Awake Versus Asleep Craniotomy for Glioma: A Comparison of Survival and Costs Using Time-Driven Activity-Based Costing

Author:

Sarikonda Advith1ORCID,Self D. Mitchell1,Lan Matthews1,Hafazalla Karim1,Glener Steven1,Momin Arbaz1,Sami Kabani Ashmal1,Quraishi Danyal2,Isch Emily L.3,Fuleihan Antony A.1,Jain Pranav1,Khan Ayra1,Santos Justin1,Dougherty Conor1,Clark Nicholas4,Evans James J.1,Judy Kevin D.1,Farrell Christopher J.1,Sivaganesan Ahilan4

Affiliation:

1. Department of Neurological Surgery, Thomas Jefferson University, Philadelphia, Pennsylvania, USA;

2. Department of Surgery, Drexel University, Philadelphia, Pennsylvania, USA;

3. Department of General Surgery, Thomas Jefferson University Hospital, Philadelphia, Pennsylvania, USA;

4. Hospital for Special Surgery at Naples Comprehensive Health, Naples, Florida, USA

Abstract

BACKGROUND AND OBJECTIVES: Gliomas are among the most common primary brain tumors. Based on proximity to eloquent structures, surgeons may perform an awake craniotomy (AC) or an asleep craniotomy under general anesthesia (GA). To date, no study has used time-driven activity-based costing to compare costs of these procedures. METHODS: We identified all GA (n = 298) and AC (n = 67) performed for glioma resection at our institution from 2017 to 2022. Total costs were determined through interdepartmental collaboration (sterile processing, pharmacy, and plant operations departments) and automated extraction from the electronic medical record. Multivariable generalized linear mixed models were performed to compare costs between AC and GA, accounting for patient and tumor-specific factors. Differences in survival were evaluated using Kaplan-Meier curves and Cox proportional hazards models.

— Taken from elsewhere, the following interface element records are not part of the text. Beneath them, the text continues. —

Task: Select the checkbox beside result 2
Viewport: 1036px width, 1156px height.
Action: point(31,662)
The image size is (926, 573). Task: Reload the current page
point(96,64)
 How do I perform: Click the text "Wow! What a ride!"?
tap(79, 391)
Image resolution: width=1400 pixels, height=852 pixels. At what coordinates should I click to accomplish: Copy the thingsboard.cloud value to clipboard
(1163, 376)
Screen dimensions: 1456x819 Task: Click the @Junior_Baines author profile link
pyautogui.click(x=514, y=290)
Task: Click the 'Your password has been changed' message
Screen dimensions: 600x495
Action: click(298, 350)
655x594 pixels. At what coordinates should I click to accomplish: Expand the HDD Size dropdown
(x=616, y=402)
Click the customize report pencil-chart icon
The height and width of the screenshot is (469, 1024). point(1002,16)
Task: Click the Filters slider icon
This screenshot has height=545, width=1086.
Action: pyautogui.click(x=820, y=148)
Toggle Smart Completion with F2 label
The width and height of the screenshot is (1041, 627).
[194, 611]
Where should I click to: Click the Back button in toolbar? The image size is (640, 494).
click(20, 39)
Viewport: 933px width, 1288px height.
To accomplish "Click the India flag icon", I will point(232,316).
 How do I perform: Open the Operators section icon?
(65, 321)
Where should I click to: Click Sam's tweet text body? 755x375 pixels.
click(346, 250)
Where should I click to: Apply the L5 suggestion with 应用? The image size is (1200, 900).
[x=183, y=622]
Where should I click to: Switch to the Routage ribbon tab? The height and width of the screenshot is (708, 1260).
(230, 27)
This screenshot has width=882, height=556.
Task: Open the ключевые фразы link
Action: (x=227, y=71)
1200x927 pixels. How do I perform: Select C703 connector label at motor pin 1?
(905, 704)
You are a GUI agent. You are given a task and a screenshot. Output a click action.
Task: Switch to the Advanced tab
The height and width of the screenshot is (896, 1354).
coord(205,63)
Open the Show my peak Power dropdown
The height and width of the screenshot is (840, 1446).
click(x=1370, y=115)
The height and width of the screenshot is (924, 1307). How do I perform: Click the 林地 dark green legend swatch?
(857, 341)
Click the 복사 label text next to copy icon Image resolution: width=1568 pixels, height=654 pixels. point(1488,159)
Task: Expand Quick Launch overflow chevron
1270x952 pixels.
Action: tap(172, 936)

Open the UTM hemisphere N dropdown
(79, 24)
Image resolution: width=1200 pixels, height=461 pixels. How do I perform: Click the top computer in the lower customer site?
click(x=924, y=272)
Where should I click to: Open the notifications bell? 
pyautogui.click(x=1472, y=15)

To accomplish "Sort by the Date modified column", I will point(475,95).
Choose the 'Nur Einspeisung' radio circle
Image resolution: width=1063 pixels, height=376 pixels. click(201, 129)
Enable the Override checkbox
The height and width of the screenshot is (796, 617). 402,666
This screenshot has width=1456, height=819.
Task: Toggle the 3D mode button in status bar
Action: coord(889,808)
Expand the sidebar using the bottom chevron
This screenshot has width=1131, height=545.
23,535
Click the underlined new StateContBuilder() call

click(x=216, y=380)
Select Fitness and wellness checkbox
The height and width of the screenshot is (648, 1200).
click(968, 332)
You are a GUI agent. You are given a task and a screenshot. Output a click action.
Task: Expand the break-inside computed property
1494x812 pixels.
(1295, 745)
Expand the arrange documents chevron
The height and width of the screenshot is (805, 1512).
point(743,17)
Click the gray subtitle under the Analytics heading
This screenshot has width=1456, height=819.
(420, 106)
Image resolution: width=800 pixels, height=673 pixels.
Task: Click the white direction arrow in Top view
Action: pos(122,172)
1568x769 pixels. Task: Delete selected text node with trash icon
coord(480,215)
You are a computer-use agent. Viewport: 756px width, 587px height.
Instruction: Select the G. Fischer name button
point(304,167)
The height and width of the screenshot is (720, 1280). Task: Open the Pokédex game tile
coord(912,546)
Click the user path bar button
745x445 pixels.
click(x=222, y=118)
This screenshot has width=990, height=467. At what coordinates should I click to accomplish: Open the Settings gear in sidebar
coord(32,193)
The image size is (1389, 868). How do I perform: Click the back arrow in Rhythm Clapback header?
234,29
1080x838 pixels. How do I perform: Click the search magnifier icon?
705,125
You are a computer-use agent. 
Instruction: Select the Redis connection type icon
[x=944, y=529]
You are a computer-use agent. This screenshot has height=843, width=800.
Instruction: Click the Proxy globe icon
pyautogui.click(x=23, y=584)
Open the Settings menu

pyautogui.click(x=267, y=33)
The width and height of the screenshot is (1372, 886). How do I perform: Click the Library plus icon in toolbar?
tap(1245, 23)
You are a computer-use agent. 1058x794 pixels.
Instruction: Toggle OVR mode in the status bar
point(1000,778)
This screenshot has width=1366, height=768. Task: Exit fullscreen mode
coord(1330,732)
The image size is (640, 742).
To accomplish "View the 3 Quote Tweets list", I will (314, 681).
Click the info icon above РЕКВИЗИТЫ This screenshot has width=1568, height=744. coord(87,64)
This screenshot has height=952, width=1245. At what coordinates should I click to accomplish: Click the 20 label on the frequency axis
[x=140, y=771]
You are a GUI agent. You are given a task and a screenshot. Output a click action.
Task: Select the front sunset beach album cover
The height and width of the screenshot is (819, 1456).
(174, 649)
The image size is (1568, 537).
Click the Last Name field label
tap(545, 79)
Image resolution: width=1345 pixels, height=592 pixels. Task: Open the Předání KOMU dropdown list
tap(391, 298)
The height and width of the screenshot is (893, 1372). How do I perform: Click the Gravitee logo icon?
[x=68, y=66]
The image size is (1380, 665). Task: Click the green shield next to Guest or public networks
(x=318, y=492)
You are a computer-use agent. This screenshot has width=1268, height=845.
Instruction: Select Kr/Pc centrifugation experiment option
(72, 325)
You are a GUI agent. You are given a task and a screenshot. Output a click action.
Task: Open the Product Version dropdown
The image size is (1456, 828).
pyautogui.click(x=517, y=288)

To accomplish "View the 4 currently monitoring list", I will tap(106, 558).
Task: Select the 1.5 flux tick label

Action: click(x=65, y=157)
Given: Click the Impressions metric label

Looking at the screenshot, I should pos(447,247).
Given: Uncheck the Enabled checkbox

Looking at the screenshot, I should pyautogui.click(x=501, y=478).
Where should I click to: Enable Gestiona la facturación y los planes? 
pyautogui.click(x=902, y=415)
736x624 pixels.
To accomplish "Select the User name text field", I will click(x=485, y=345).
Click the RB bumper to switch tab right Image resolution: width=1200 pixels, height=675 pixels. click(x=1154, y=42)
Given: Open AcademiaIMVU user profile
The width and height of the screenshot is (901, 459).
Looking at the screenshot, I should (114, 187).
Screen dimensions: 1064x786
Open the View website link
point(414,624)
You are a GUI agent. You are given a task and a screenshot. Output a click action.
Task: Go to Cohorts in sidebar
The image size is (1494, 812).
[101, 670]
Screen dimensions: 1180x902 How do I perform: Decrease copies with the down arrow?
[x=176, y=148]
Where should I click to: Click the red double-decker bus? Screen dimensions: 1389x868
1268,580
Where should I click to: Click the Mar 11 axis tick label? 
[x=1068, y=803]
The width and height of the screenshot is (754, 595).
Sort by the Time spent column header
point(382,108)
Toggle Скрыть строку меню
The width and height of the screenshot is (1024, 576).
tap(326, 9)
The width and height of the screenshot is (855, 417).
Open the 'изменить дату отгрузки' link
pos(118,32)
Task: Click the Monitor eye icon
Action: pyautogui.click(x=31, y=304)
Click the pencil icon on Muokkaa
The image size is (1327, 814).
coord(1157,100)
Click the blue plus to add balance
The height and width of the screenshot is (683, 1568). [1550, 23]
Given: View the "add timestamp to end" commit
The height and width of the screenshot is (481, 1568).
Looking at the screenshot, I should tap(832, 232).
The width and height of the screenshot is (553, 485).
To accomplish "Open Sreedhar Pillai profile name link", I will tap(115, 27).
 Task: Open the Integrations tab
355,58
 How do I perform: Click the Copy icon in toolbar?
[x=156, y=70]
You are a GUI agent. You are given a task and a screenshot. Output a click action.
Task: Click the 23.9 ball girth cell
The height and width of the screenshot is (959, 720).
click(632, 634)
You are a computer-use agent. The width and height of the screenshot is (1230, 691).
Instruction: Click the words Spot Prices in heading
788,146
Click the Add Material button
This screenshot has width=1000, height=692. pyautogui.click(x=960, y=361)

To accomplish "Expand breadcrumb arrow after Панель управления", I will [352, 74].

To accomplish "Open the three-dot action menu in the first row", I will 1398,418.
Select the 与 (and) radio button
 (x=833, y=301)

RESULTS: The median total cost of surgery was $6600 (IQR: $2875), most of which was driven by the cost of supplies (median: $3178, IQR: $1798) and personnel (median: $3141, IQR: $1155). Although GA patients were older (P = .025), no differences were found in World Health Organization tumor grade distribution (P = .55) or extent of resection (P = .17). After adjusting for confounders, AC was associated with $2175 of additional intraoperative cost (P < .001) compared with GA. Kaplan-Meier analysis demonstrated greater overall survival (OS) for AC compared with GA (log-rank; P = .011), with no significant difference in progression-free survival (PFS) (log-rank; P = .106). However, when adjusting for confounders, multivariable Cox hazards ratios (HRs) revealed no significant differences in OS (HR = 0.84, P = .48) or PFS (HR = 0.9, P = .66) between the 2 modalities. CONCLUSION: Although AC was significantly more expensive than GA, it was not associated with a corresponding improvement in OS or PFS after adjusting for confounders. Continual reassessment of the cost-effectiveness of novel brain tumor approaches will be increasingly important in the era of value-based care.